── ОТРЫВОК ТЕКСТА ──

У Сергея Александровича Попова[104] был написан весьма солидный труд: «Роль московского купечества в развитии русской культуры». Для печати он не предназначался. Да и ни одно наше издательство не согласилось бы напечатать книгу, прославляющую купеческое сословие за его прогрессивную деятельность. В этой деятельности много было противоречивого и странного. Почитайте, что писал Тихонов (Серебров) о С.Т. Морозове, что написано о С.И. Мамонтове. А что еще не написано о К.С. Станиславском! А может быть уже и написано, но не может быть напечатано. А рассказано тоже много.

───
── ИЗВЛЕЧЁННЫЕ ЗАПИСИ ──

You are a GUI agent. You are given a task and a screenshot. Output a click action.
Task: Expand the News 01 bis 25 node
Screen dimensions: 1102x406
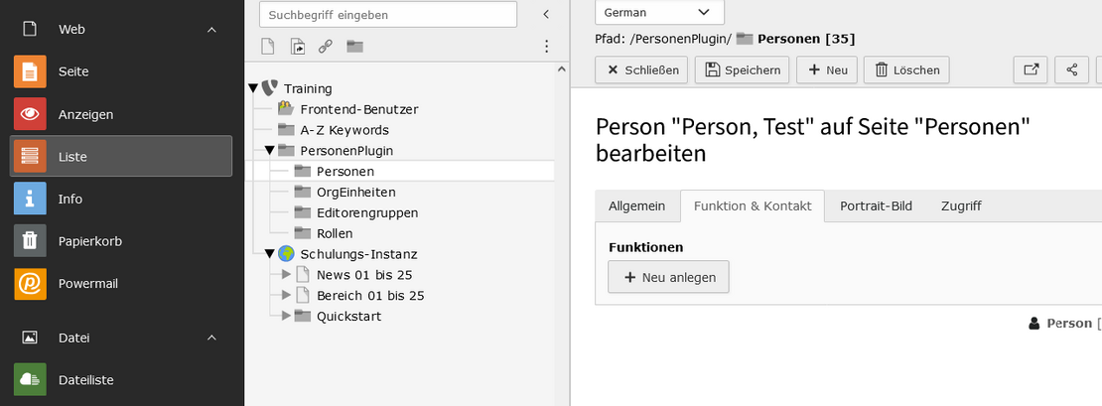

───
── ИЗВЛЕЧЁННЫЕ ЗАПИСИ ──

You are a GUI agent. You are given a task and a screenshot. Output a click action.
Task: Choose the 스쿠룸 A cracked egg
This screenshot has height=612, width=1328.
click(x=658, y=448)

───
── ИЗВЛЕЧЁННЫЕ ЗАПИСИ ──

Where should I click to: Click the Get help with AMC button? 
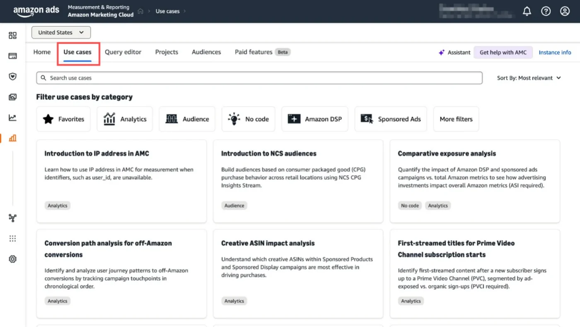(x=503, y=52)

───

> [УСЛОВИЕ ЗАДАНИЯ] Замените «издательство» на «книгоиздательство» в отрывке о московском купечестве и приведите участок от «У Сергея Александровича» до «рассказано тоже много.» с этой заменой.

> [РЕЗУЛЬТАТ]
У Сергея Александровича Попова[104] был написан весьма солидный труд: «Роль московского купечества в развитии русской культуры». Для печати он не предназначался. Да и ни одно наше книгоиздательство не согласилось бы напечатать книгу, прославляющую купеческое сословие за его прогрессивную деятельность. В этой деятельности много было противоречивого и странного. Почитайте, что писал Тихонов (Серебров) о С.Т. Морозове, что написано о С.И. Мамонтове. А что еще не написано о К.С. Станиславском! А может быть уже и написано, но не может быть напечатано. А рассказано тоже много.